__Consigne 1__:
D'après le passage sur le témoignage de l'Église, quelles actions les Apôtres ont-ils pu accomplir envers le Verbe de vie dès ce monde ? Énumérez-les.
__Consigne 2__:
Résumez en deux phrases le passage sur le témoignage de l'Église.
__Consigne 3__:
Poursuivez le passage sur le témoignage de l'Église à la suite de sa dernière phrase.

__Texte fourni__:
====

Ainsi s’enchaîne d’une façon sublime l’incessant témoignage de l’Église, c’est-à-dire de la portion la plus éclairée et la plus morale de l’humanité, à celui des premiers témoins que le Christ daigna se choisir lui-même : en sorte que ces deux témoignages n’en font qu’un seul. Les Apôtres attestèrent ce qu’ils avaient vu ; nous, nous attestons, et nous attesterons jusqu’à la dernière génération, ce que les Apôtres ont prêché. Les Apôtres s’assurèrent par eux-mêmes du fait qu’ils avaient à annoncer ; nous nous assurons de la véracité de leur parole. Après expérience, ils crurent ; et après expérience, nous aussi nous croyons. Ils ont été assez heureux pour voir, dès ce monde, le Verbe de vie, pour l’entendre, pour le toucher de leurs mains ; nous, nous voyons et nous entendons l’Église qu’ils avaient établie en tous lieux, mais qui ne faisait encore que sortir du berceau, lorsqu’ils furent enlevés de la terre. L’Église est le complément du Christ, qui l’avait annoncée aux Apôtres comme devant couvrir le monde, bien que sortie du faible grain de sénevé. Sur ce sujet, saint Augustin, dans un de ses Sermons sur la Pâque, dit ces admirables paroles : « Nous ne voyons pas encore le Christ ; mais nous voyons l’Église ; croyons donc au Christ. Les Apôtres, au contraire, virent le Christ ; mais ils ne voyaient l’Église que par la foi. L’une des deux choses leur était montrée, et l’autre était l’objet de leur croyance ; il en est de même pour nous. Croyons au Christ que nous ne voyons pas encore ; et en nous tenant attachés à l’Église que nous voyons, nous arriverons à celui dont la vue ne nous est que différée. »

====

__Données sources__:
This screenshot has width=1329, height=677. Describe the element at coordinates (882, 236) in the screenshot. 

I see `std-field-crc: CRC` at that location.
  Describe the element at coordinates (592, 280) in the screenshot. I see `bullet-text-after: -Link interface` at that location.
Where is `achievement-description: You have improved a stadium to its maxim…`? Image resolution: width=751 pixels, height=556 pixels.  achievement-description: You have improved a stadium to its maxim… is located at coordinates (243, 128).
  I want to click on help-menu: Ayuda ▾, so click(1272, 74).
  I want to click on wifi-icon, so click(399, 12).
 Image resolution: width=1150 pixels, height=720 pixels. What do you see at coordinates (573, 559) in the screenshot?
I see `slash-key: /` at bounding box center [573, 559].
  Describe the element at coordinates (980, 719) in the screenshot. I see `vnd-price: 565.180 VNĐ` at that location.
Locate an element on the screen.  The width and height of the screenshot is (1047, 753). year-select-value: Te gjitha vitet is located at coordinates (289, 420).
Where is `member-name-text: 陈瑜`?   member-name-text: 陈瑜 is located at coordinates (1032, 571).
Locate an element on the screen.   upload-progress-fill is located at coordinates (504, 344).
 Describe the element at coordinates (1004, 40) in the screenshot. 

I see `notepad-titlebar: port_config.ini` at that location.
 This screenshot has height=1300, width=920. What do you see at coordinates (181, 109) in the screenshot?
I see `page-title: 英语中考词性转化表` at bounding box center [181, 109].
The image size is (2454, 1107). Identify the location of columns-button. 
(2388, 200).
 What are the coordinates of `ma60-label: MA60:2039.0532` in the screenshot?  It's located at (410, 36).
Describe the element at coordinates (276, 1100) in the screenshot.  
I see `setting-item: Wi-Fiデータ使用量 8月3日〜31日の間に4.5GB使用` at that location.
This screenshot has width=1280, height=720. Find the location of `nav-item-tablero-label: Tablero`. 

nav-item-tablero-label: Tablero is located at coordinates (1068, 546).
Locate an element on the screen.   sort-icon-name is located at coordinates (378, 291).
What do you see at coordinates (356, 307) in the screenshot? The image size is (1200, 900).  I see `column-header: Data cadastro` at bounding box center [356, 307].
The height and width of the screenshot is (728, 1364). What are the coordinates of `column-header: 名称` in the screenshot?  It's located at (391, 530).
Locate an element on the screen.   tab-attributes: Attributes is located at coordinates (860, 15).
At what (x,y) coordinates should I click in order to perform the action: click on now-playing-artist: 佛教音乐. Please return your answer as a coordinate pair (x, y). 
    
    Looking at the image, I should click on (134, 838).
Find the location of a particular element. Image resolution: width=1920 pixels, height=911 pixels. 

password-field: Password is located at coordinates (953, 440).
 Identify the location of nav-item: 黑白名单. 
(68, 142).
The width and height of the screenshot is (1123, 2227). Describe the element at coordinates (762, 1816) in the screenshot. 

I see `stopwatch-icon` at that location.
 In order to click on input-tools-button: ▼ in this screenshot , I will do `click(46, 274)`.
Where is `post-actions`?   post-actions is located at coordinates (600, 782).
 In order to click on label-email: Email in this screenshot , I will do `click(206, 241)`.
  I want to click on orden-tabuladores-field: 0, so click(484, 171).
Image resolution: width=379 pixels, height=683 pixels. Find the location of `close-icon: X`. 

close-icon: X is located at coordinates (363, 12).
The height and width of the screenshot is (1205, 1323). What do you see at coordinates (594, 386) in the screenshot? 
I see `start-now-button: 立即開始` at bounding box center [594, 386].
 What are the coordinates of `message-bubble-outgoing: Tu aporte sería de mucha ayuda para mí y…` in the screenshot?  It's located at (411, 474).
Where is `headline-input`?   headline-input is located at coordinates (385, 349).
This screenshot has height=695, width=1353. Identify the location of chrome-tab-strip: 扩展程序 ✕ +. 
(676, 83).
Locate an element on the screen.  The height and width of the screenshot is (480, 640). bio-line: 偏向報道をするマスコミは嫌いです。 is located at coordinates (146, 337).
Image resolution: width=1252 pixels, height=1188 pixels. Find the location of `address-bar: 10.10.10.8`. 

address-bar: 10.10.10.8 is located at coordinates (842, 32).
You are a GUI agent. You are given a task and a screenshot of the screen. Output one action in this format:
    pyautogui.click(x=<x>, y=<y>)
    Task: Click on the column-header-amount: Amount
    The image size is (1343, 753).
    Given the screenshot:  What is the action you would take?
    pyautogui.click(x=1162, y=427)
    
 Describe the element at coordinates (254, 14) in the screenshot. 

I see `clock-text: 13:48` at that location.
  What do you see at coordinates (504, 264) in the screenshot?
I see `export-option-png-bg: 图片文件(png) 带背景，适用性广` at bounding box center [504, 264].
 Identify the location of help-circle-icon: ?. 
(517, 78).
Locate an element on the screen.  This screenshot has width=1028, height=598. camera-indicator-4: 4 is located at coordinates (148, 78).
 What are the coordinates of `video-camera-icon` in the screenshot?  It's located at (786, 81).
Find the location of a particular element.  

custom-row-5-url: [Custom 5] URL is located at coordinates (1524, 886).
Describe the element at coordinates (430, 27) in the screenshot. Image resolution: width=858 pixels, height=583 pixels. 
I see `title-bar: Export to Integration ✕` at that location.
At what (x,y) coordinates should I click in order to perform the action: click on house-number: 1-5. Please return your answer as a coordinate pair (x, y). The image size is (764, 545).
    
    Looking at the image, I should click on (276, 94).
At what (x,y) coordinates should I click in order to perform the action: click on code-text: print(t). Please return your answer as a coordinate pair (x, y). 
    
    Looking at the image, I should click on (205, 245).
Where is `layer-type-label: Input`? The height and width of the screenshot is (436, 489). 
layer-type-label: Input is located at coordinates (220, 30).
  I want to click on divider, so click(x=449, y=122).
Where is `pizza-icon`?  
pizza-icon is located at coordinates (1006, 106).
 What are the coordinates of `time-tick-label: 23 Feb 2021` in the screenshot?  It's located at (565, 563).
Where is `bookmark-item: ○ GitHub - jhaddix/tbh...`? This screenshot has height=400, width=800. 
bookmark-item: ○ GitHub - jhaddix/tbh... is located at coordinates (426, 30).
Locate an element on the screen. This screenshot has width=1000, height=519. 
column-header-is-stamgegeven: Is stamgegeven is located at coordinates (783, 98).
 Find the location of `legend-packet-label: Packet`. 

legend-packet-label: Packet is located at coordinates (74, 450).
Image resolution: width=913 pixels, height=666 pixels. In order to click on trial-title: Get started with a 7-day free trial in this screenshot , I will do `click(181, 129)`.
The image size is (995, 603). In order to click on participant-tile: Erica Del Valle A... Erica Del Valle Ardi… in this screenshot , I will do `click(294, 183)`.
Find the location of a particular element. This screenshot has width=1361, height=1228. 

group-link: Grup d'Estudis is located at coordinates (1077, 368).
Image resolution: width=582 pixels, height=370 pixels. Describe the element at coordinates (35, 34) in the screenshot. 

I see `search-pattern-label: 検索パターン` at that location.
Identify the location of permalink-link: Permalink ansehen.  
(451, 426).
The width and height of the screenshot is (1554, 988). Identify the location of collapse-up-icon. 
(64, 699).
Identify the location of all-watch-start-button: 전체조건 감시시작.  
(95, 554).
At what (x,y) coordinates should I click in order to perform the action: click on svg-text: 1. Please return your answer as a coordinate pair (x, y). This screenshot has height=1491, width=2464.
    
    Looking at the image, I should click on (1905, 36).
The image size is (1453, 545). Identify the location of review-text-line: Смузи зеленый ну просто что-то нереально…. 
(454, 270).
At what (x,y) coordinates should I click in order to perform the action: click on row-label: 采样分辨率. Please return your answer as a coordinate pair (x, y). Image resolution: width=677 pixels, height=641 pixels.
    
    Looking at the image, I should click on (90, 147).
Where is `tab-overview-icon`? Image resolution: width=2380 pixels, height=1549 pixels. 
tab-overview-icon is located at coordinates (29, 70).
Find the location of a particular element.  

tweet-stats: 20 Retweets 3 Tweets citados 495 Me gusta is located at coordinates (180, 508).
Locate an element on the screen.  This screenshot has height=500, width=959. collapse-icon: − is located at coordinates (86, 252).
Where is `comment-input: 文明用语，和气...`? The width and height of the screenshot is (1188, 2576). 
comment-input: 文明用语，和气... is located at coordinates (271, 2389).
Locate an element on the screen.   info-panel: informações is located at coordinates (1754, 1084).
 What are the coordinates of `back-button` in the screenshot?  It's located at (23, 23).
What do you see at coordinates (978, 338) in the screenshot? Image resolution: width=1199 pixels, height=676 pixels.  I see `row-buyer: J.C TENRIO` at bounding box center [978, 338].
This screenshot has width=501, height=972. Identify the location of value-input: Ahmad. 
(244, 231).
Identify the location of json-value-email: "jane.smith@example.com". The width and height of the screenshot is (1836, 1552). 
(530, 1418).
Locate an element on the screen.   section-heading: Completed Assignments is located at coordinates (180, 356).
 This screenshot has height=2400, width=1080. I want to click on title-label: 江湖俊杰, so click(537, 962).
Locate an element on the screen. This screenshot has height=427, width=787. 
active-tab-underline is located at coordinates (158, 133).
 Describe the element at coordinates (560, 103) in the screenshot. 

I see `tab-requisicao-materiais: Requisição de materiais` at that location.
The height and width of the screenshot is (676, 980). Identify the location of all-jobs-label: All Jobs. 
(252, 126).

====

__Réponse 1__:
- le voir
- l'entendre
- le toucher de leurs mains

__Réponse 2__:
Le témoignage de l'Église s'enchaîne à celui des Apôtres au point de n'en former qu'un seul : les Apôtres ont attesté ce qu'ils avaient vu, et l'Église atteste ce qu'ils ont prêché. Citant saint Augustin, le passage oppose les Apôtres, qui voyaient le Christ et ne voyaient l'Église que par la foi, à ceux d'aujourd'hui, qui voient l'Église et croient au Christ qu'ils ne voient pas encore.

__Réponse 3__:
Ayant donc, ô Christ, par une si magnifique attestation, la certitude de votre Résurrection glorieuse, comme nous avons celle de votre mort sur l’arbre de la croix, nous confessons que vous êtes le grand Dieu, l’auteur et le souverain Seigneur de toutes choses. Votre mort vous a abaissé, et votre résurrection vous a élevé ; et c’est vous-même qui avez été l’auteur de votre abaissement et de votre élévation. Vous aviez dit devant vos ennemis : « Personne ne m’ôte la vie ; c’est moi-même qui la dépose ; j’ai le pouvoir de la quitter, et j’ai aussi celui de la reprendre » ; un Dieu pouvait seul réaliser cette parole : vous l’avez accomplie dans toute son étendue ; en confessant votre Résurrection, nous confessons donc votre Divinité : rendez digne de vous l’humble et heureux hommage de notre foi.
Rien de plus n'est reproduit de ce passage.